The battle lines have been drawn on the fierce gun debate following last month’s deadly shooting in Newtown Conn.
President Obama is pushing for gun control legislation this year, assigning Vice President Joe Biden to oversee a task force exploring what can be done to prevent future tragedies. Many lawmakers have demanded meaningful, immediate action. And former congresswoman Gabrielle Giffords—who miraculously survived an assassination attempt two years ago –has launched a new group to take on the powerful gun lobby.
On the other side of the spectrum are conservatives who have made headlines in recent weeks for their hard-line, often downright nutty stances on guns.
Here’s a roster of who’s who in the far-right gun debate:
Wayne LaPierre—Executive vice president of the National Rifle Association
The face of the powerful gun-rights group insisted gun control is not the solution to stem tragedies like the one at Sandy Hook Elementary School. A week after the shooting, LaPierre held a press conference in which he argued “the only thing that stops a bad guy with a gun is a good guy with a gun.” He called for a plan that includes putting “armed police officers” in every single school across America and insisted gun owners in the country were being “demonized.”
Alex Jones—Talk radio host and gun advocate
Video of CNN’s Piers Morgan interviewing Jones went viral this week after the talk radio host went into a rambling diatribe against gun control legislation. Jones had started a petition to have Morgan kicked out of the U.S. for a number of reasons, including his stance on calling for a ban on semi-automatic rifles. Highlights of the interview: Jones challenging Morgan to a boxing match, exclaiming “1776 will commence again if you try to take our firearms,” and arguing that a weapons ban is not the answer, rather the “number one reason for American deaths is suicide. I want to get people off pills.”
Larry Pratt—Executive Director of Gun Owners of America
Pratt is head of a powerful firearms lobbying group. During a recent appearance on Hardball, Pratt argued that the teachers in Newtown should have been armed. “Nothing is 100%,” but if “teachers, janitors and principals were able to defend themselves with guns” the children at Sandy Hook “might have had a chance. It would serve you better than sitting like fish in a barrel.”
Louie Gohmert (and Co.)—Republican congressman
The Texas GOPer, much like Pratt, is also arguing for more guns.
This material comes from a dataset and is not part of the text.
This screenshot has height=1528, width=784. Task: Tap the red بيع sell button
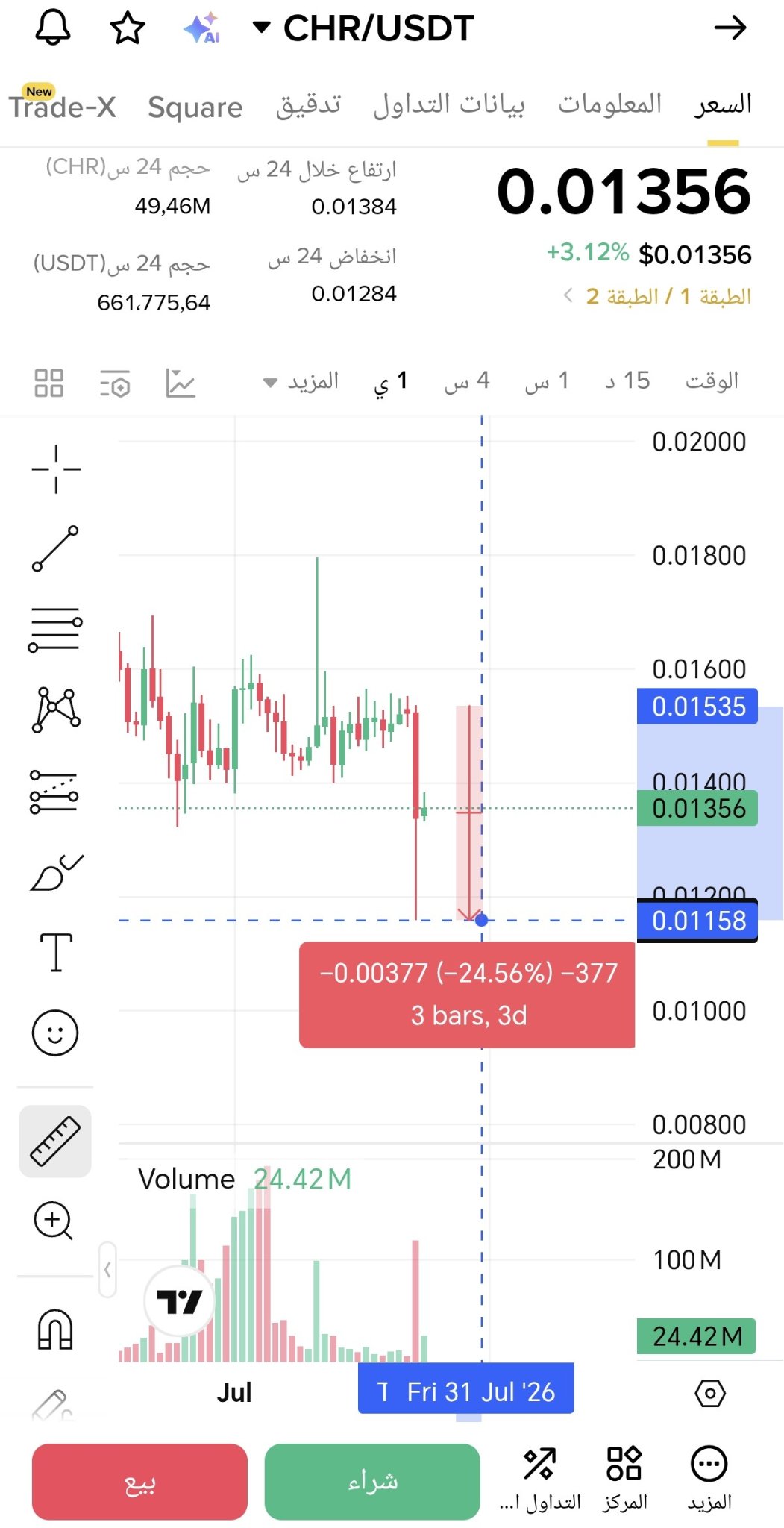click(139, 1482)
He recently told Fox News that he wished Sandy Hook principal Dawn Hoschsprung had been armed. “I wish to God she had had an M-4 in her office, locked up so when she heard gunfire, she pulls it out and she didn’t have to lunge heroically with nothing in her hands and takes him out and takes his head off before he can kill those precious kids,” he said. Gohmert has put forth a bill that would allow lawmakers to arm themselves on Capitol Hill. Gohmert isn’t the only lawmaker calling for more guns in schools, including Texas Gov. Rick Perry, state reps. Liz Pike of Washington and Paul Battles of Georgia, and Phillip Lowe of South Carolina.
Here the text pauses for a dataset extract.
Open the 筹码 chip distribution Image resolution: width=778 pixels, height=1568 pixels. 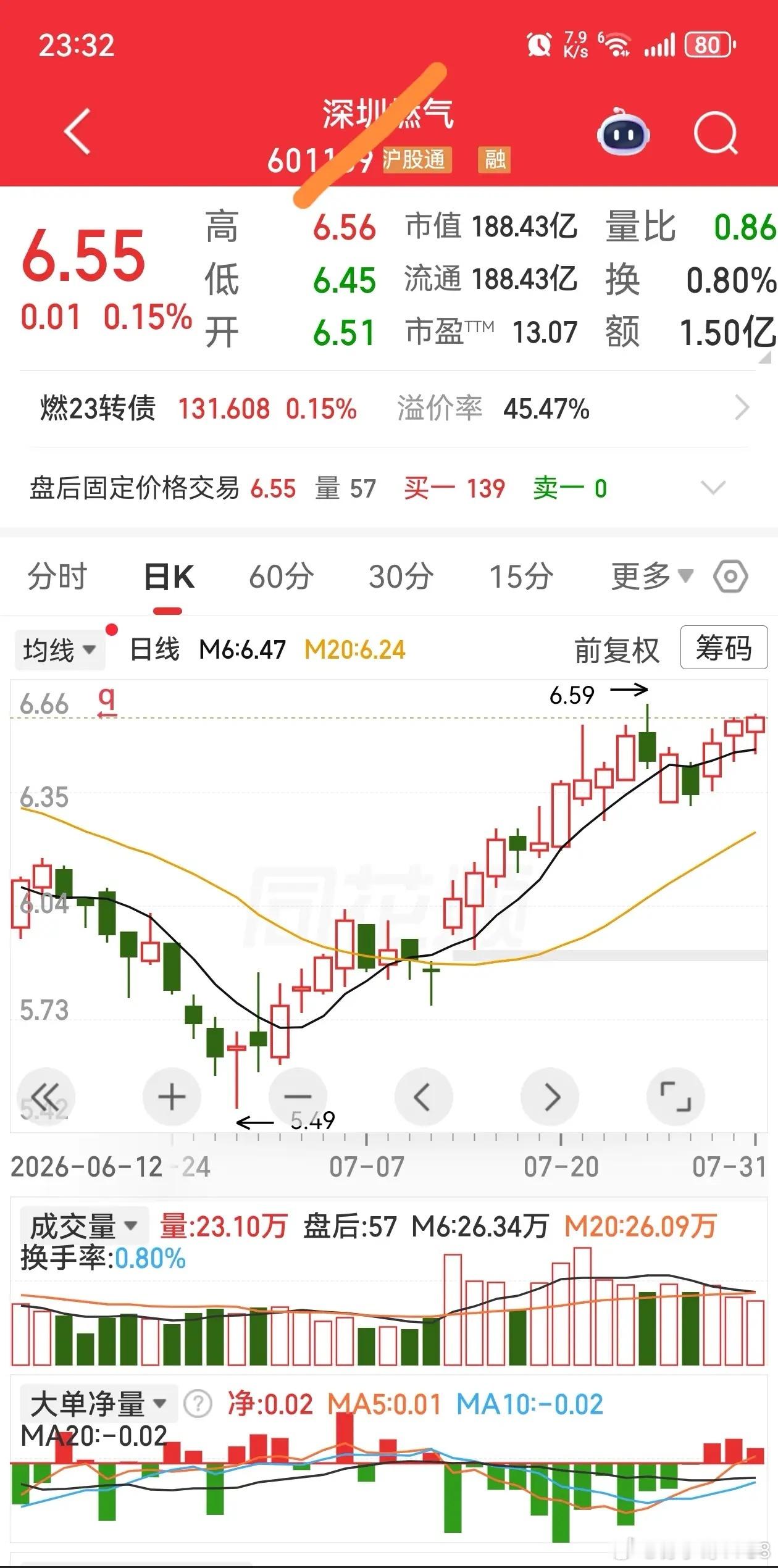click(x=724, y=648)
The grassroots movement has been sending out e-mail blasts to its base following the Obama Administration’s call for gun control legislation. The group said “anti-gun coalitions, Communist Party, Neo-Nazis, Washington liberals, politically diseased politicians and the anti-freedom freaks with their feverish lust to remove our fundamental rights will stop at NOTHING.” Another says “Obama has yet to be sworn in and already he is preparing his minions for gun grabbing.”